The temperature is rising in the dispute between the Minnesota Nurses Union and Twin Cities Hospitals. The union said it will begin an open-ended strike on July 6 if a deal is not reached with six local hospital systems.
The 12,000-member union is threatening what would be the largest nursing strike in the nation's history. Doing so will have a "significant credit negative" effect for the organizations, warned independent credit rating company Moody's Investor Service in a report this week.
Moody's says a one-day work stoppage on June 10 brought associated costs with transporting, housing, and training the more than 2,800 temporary nurses who filled in for the strikers. Postponing non-emergency procedures increased the lost revenues.

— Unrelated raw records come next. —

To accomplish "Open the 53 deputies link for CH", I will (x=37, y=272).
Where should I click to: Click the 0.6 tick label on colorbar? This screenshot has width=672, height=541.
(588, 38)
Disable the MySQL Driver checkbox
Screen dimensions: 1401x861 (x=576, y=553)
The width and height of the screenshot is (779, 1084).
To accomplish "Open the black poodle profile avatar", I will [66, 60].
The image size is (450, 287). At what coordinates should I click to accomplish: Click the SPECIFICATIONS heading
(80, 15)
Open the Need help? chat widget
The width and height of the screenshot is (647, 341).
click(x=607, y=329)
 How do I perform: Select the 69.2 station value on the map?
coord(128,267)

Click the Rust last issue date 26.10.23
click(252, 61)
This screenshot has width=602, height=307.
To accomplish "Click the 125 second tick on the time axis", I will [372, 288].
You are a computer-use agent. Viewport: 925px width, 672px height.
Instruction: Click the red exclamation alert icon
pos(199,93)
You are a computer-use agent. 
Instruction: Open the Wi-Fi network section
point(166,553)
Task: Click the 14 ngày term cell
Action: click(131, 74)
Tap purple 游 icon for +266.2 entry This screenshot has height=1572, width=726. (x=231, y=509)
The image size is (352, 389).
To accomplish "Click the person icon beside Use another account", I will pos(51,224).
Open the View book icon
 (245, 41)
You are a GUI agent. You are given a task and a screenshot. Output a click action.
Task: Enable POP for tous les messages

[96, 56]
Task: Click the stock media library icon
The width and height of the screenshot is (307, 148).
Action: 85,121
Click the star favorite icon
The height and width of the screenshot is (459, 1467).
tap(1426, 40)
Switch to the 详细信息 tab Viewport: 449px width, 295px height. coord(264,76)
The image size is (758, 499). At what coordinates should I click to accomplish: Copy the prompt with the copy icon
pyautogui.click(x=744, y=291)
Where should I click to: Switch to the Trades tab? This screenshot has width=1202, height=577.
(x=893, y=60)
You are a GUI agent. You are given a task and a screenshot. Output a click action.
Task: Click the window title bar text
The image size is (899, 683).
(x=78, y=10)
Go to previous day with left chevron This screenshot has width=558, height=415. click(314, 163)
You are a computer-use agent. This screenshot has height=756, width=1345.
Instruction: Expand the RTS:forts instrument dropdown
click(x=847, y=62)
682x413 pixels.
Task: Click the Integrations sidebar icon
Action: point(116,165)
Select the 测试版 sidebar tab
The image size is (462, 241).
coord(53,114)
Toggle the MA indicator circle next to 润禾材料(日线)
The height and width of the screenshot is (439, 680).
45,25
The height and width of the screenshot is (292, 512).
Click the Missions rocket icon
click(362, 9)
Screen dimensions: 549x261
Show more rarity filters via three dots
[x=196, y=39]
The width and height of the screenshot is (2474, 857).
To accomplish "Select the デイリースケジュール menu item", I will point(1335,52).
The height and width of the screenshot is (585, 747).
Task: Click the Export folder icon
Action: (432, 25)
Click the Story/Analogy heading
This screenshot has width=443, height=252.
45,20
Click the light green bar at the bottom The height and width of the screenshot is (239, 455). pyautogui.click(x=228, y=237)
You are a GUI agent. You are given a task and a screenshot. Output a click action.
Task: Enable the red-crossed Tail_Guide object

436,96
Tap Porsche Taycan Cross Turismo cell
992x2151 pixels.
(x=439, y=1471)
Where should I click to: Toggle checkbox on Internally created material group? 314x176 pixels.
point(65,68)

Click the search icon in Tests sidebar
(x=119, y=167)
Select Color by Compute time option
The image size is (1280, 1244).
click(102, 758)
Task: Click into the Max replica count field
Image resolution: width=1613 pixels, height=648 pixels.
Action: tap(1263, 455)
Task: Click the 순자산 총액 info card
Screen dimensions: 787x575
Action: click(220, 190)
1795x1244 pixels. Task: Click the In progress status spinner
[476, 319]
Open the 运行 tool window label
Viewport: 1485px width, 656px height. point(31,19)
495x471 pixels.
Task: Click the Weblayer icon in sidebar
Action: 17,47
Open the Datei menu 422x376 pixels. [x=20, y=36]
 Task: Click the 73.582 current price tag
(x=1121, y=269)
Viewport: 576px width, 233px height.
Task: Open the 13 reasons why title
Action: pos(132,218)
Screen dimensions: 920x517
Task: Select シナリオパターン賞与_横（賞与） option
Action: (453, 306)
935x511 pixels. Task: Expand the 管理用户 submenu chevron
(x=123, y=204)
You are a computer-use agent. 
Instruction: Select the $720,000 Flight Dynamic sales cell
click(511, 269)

"A long strike could have negative rating pressure on the hospitals who have striking nurses," says Moody's analyst Sarah Vennekotter. "The cost of transporting, housing, and training all those temporary nurses to replace the striking nurses could have a significant effect on their operating margin. In addition, over the longer term, the provisions that the nurses union is asking for could also negatively affect the credit ratings with the salary increases they are proposing, involving changes to their benefit plan and the other provisions they are seeking."
Vennekotter warns that a lengthy strike's costs will put huge rating pressure on the health systems. In addition, decreased patient volume will combine with the rising utility and supply costs to reduce operating margin. Moody's says four of the affected hospital systems generated $7.2 billion in revenue and $284 million in operating income in 2009. If expenses were to rise by just 1% while revenues remained unchanged, Moody's predicts operating income will fall 24%.
Meanwhile, the Minneapolis Star Tribune reports division among Twin Cities nurses over whether the strike is appropriate.